Samsung Backs Innovative CXL PCIe 5 Memory Module With An Open Source AI Dev Kit
Back in May, Samsung unveiled a high-tech gadget for data centers called the CXL Memory Expander
, essentially a memory expansion device that utilizes the newer Compute Express Link interconnect standard. As with most hardware, however, the clever device is only as good as the software. To address that fact, Samsung has now introduced what it says is the industry's first open-source software solution that is specifically designed to support the CXL memory platform.
The upshot of Samsung's CXL memory expander is it allows clients to scale memory capacities and bandwidth in data centers to terabyte levels, going well beyond what was previously possible. CXL itself is an open, industry-supported interconnect based on the high-speed PCI Express 5.0
bus. It is also based on DDR5 RAM and gets recognized as main memory by both the CPU and GPU.
Now with the introduction of Samsung's open-source, Scalable Memory Development Kit (SMDK), the company is extending a hand beyond the hardware in hopes that its CXL platform will ultimately be more accessible to data center developers.
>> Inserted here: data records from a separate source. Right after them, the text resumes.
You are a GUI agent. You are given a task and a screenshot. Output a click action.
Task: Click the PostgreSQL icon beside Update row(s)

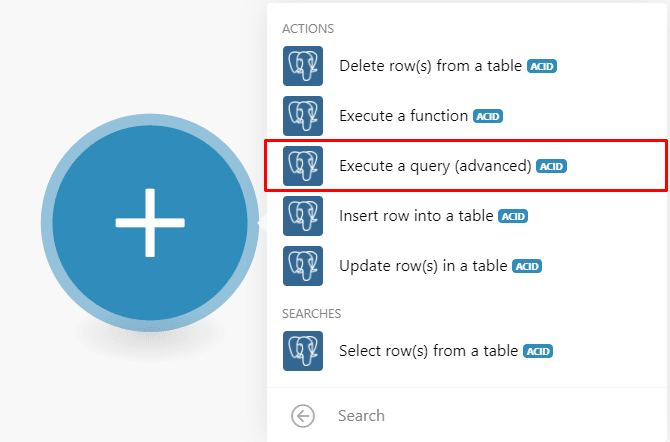(x=303, y=266)
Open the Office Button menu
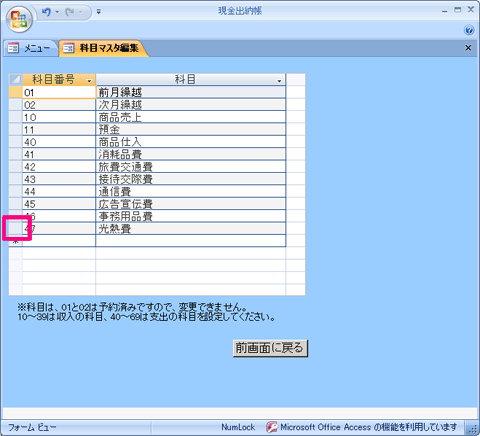 [19, 19]
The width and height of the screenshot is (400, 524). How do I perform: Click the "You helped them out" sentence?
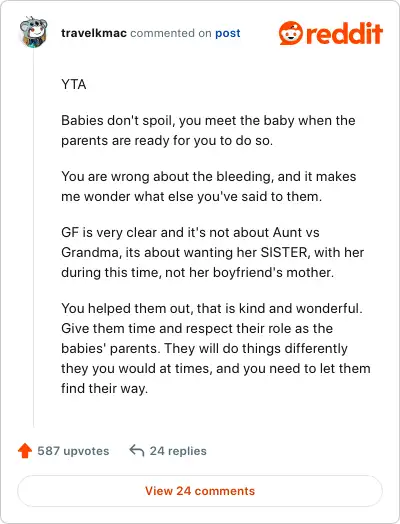click(212, 308)
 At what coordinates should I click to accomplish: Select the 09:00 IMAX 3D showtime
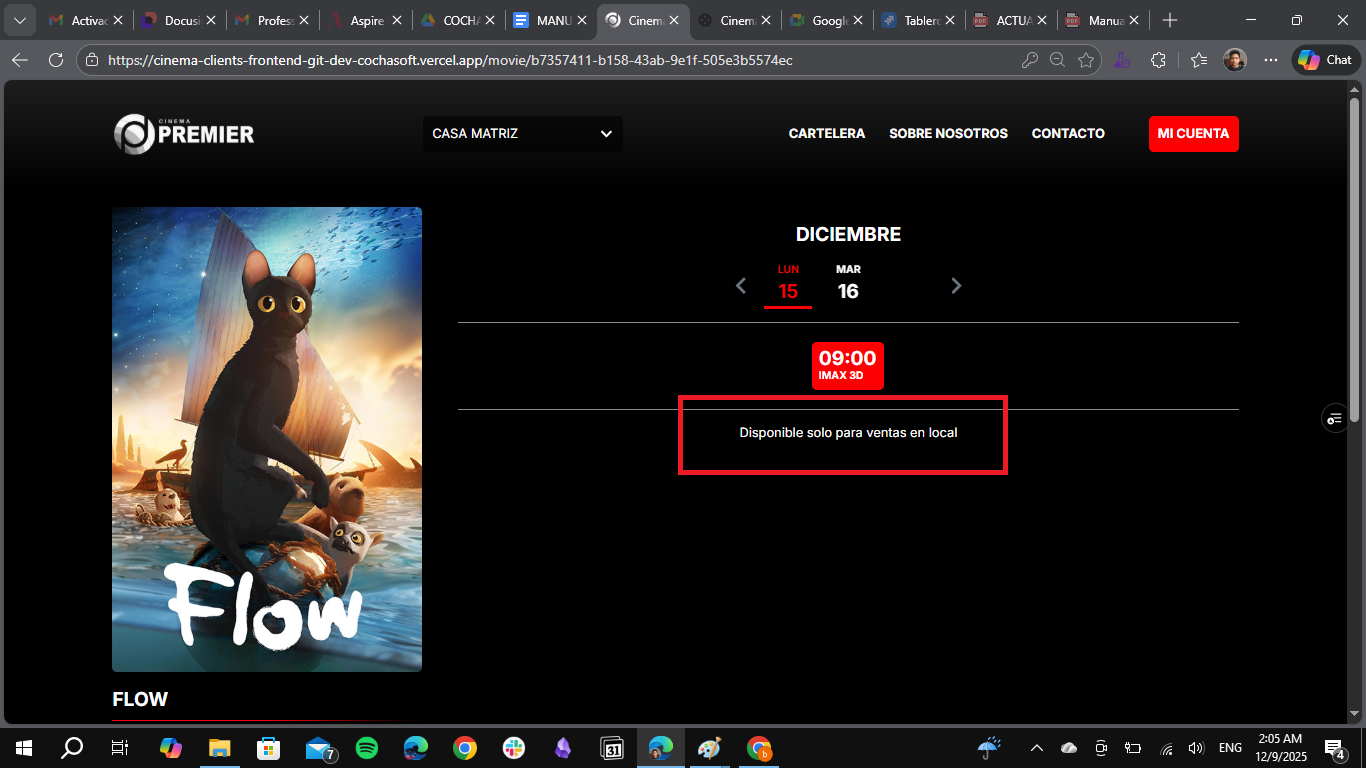coord(847,365)
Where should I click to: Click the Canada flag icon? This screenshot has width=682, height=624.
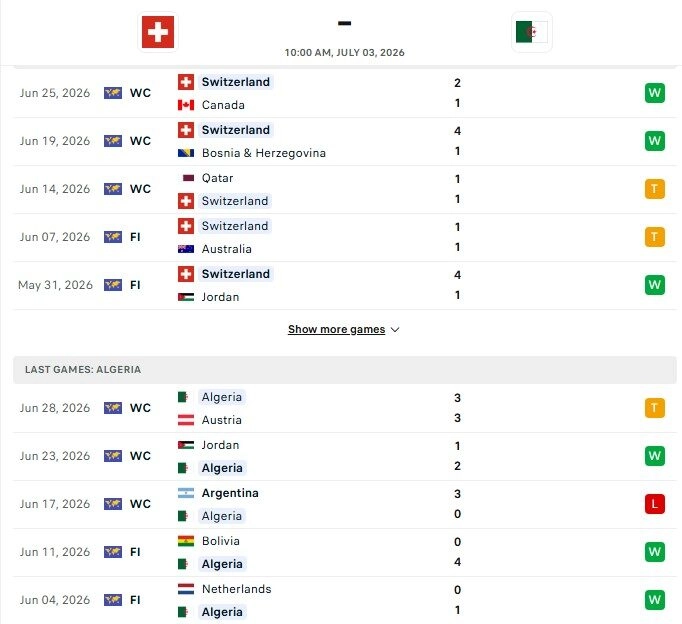(186, 105)
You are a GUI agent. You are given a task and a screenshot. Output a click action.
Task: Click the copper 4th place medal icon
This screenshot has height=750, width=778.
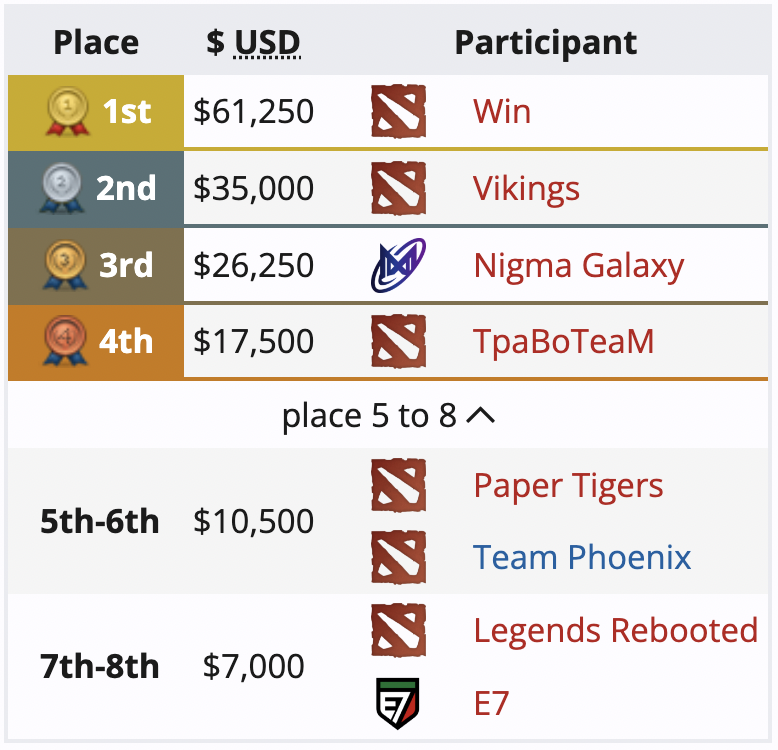pos(66,342)
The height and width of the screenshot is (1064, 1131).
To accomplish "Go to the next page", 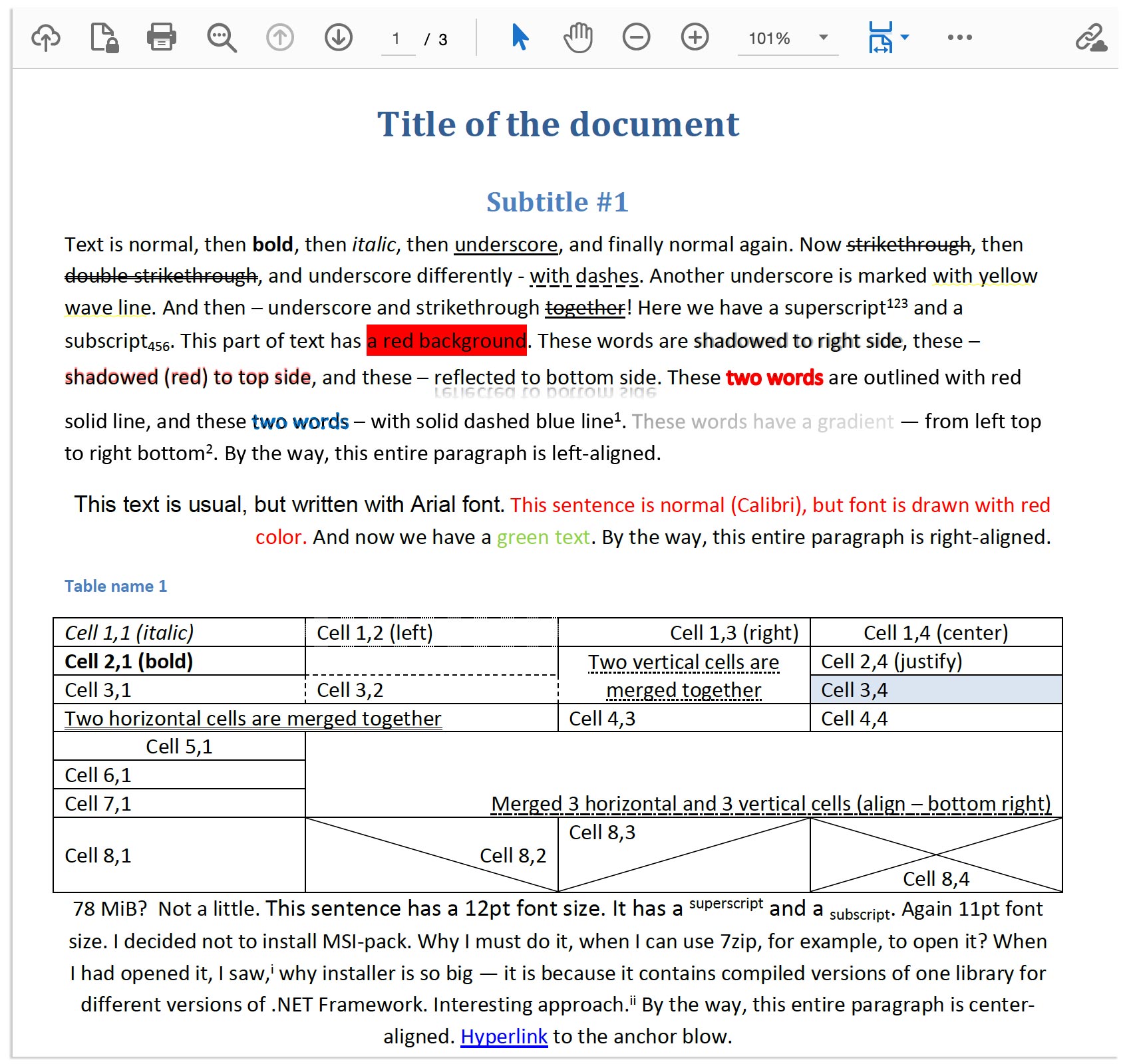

"In order for data center and enterprise systems to smoothly run next-generation memory solutions like CXL, development of corresponding software is a necessity," said Cheolmin Park, vice president of the Memory Product Planning Team at Samsung Electronics. "Today, Samsung is reinforcing its commitment toward delivering a total memory solution that encompasses hardware and software, so that IT OEMs can incorporate new technologies into their systems much more effectively."
What this means for developers and clients is that they can get actual main memory and the CXL memory expander to play nice together in advanced IT systems, and without having to modify existing application environments, Samsung says.
The open-source software kit
comprises various libraries (pre-built and reusable codes) and application programming interfaces (APIs). It also supports memory virtualization, to enable system designers to better manage expanded memory pools in shared memory architectures.
As we pointed out earlier this year, none of this applies to home consumers, at least not directly. But data center technologies have a way of eventually trickling into the consumer space. We're seeing this already, with error-correcting code (ECC) becoming a standard feature of DDR5 memory
, which is about to enter the mainstream with the arrival of Intel's Alder Lake launch. So perhaps the days of measuring system RAM in terabytes instead of gigabytes isn't all that far off (hey, we can dream!).
For now, this is all reserved for the data center. Samsung is making its SMDK available on a limited basis while it works out the kinks and optimizes the architecture. Then the plan is to make it available to all in the first half of next year.